32nm CPU Logic
Generally speaking, the combinatorial logic that performs calculations inside of modern chips scales relatively well with voltage. Variability is a significant concern, but typically manifests as slower operation, rather than incorrect results. To address variability and preserve high performance, several changes in logics design techniques were necessary.
The first set of changes focused on logical design and eliminating highly loaded logic circuits that are more vulnerable to variability. Intel’s simulation results shown in Figure 1 indicate that large fan-in and fan-out configurations significantly worsen variability. Restricting the logic libraries to 3 output stacks and 3 inputs for multiplexers improved low voltage performance by cutting the delay in half. Of course, these design rules tend to increase the transistor count and area for functions that were previously implemented with more heavily loaded circuits; the area impact was estimated as 10%.

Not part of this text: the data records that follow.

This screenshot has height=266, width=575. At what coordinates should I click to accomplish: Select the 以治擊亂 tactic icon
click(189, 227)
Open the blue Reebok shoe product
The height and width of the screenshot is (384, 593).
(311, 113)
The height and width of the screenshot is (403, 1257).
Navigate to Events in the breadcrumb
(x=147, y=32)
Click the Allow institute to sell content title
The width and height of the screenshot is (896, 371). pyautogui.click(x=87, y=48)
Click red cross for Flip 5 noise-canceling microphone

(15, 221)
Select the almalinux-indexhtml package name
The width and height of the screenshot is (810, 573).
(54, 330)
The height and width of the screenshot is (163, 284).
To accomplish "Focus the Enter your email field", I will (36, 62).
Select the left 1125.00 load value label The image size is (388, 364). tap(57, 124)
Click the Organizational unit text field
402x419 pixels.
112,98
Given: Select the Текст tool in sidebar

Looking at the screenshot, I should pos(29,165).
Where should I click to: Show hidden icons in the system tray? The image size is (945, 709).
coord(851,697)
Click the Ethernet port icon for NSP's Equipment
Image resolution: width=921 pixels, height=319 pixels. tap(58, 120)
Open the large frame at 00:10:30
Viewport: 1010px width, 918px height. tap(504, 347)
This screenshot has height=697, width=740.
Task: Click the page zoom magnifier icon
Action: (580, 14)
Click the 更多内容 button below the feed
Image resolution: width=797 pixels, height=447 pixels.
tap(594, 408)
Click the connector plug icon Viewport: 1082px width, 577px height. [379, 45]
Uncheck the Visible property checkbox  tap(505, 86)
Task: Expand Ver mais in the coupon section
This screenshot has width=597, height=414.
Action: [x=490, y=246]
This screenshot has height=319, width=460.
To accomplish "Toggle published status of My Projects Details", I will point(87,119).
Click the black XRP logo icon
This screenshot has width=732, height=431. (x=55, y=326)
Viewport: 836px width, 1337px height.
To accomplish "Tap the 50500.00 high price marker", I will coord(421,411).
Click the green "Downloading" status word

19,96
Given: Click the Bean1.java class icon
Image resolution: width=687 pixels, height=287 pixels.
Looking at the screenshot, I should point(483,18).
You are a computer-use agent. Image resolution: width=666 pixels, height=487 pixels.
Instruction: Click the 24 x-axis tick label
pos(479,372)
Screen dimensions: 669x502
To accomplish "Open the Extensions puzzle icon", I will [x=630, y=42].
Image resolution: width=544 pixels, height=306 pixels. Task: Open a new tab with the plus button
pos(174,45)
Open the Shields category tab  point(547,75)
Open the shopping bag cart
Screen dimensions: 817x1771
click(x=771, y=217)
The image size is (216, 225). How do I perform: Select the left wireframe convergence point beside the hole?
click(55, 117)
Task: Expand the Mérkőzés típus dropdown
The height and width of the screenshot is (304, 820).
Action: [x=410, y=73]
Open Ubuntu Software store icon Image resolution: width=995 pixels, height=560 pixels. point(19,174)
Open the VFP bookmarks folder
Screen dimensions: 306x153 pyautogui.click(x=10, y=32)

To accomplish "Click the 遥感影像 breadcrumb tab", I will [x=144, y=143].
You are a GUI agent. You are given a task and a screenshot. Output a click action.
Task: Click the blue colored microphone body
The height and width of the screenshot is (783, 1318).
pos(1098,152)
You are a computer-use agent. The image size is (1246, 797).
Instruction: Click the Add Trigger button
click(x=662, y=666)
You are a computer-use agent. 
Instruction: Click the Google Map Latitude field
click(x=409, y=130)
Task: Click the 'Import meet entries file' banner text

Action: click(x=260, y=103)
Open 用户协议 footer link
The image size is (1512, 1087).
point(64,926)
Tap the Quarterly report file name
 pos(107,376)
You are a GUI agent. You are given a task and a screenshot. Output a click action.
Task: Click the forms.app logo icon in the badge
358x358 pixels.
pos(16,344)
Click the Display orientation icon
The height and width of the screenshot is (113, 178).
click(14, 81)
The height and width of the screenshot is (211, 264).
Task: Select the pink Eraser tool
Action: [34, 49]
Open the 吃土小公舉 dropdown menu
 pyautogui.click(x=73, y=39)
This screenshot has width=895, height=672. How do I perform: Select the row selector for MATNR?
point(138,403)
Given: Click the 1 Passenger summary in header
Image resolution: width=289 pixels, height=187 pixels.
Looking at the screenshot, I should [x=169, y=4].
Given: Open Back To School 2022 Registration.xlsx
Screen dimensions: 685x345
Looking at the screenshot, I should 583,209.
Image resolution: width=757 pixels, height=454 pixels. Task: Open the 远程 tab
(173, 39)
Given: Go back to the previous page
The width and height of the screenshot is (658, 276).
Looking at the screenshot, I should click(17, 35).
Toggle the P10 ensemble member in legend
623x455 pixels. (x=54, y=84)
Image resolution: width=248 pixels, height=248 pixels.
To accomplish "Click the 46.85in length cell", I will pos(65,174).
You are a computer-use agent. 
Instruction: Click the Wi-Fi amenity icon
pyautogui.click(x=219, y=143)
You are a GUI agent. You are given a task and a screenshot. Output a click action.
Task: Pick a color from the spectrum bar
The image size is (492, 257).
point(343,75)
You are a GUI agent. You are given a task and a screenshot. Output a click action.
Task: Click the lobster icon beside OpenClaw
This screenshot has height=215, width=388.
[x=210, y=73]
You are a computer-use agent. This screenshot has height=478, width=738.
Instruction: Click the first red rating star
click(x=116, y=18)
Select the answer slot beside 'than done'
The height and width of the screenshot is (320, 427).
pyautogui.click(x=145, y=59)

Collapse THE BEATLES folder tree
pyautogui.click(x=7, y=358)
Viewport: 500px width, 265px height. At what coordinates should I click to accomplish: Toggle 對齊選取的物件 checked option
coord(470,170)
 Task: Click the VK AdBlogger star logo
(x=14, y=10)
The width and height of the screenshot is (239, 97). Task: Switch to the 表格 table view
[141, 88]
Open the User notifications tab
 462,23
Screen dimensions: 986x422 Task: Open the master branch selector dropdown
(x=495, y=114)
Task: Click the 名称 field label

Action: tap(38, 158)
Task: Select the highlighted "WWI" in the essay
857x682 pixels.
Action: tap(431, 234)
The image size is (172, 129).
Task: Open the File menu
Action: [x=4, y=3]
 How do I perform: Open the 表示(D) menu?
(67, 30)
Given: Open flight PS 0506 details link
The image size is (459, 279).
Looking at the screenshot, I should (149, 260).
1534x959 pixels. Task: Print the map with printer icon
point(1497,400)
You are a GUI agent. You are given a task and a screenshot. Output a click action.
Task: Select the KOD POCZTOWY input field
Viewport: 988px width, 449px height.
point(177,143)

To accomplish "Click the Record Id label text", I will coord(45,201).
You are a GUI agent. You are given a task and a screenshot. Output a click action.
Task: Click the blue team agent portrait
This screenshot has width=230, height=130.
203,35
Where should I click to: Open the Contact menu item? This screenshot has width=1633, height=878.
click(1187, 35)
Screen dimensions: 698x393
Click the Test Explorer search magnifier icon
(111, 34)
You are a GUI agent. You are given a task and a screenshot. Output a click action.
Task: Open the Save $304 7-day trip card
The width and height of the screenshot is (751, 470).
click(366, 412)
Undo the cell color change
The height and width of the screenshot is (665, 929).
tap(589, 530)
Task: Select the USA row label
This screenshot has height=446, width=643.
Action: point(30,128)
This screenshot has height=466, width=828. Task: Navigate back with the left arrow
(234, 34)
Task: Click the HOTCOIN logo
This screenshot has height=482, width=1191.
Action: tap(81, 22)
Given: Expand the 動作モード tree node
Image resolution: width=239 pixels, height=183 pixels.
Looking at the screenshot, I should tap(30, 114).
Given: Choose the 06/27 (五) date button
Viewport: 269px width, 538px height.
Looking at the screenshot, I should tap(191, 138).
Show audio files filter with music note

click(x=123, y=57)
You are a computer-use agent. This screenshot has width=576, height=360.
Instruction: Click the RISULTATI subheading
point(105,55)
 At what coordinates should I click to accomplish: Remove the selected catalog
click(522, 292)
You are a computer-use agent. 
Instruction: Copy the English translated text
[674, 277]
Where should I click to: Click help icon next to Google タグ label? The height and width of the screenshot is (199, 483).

A second set of changes emphasized the importance of physical design, and dealt with variability at the transistor, rather than gate, level. The first set of simulation results in Figure 2 show the impact of device threshold on variation, with substantially worse problems for high Vt devices. Moving to nominal Vt substantially reduces delay and improves performance at low voltage, but will also increase leakage power. The second set of simulations show variability problems for minimum sized transistors when operating at 0.5V. Minimum sized devices increase delay by about a factor of two; so requiring larger devices significantly reduces variability issues. The downside is that larger transistors end up using more area, although this only impacts logic and the cost is around 5%.
32nm CPU Memory
In contrast to logic, memory elements like latches, registers, and SRAM are far more difficult at low voltages and are commonly the limiting factor in modern designs. Whereas logic tends to slow down and rarely produces incorrect results, memories are incredibly sensitive to voltage and are very likely to produce incorrect data. Conveniently, larger caches can easily be placed on a separate voltage plane from the logic in a CPU or GPU core. However, the logic circuits in a core, such as floating point units, still incorporate a variety of state elements such as latches and register files.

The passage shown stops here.